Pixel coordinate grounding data
________________________________________

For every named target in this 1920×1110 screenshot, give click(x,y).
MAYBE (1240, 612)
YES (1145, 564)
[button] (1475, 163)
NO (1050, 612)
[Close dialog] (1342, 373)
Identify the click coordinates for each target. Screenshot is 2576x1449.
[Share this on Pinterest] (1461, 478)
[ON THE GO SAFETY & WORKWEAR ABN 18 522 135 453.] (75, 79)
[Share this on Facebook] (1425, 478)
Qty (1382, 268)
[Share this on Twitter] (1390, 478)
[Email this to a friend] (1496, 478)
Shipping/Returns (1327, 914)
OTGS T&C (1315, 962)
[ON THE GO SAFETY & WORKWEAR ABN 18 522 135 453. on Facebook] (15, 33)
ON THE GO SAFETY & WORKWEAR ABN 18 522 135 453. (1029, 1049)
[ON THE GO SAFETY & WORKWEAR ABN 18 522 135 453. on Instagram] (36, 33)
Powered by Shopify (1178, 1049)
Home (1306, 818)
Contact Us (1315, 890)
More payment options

________________________________________

▶ Task goal
Wherever the word "SAFETY" turns up in the records above, copy the line that holds it.

▶ Answer to this problem
[ON THE GO SAFETY & WORKWEAR ABN 18 522 135 453.] (75, 79)
[ON THE GO SAFETY & WORKWEAR ABN 18 522 135 453. on Facebook] (15, 33)
ON THE GO SAFETY & WORKWEAR ABN 18 522 135 453. (1029, 1049)
[ON THE GO SAFETY & WORKWEAR ABN 18 522 135 453. on Instagram] (36, 33)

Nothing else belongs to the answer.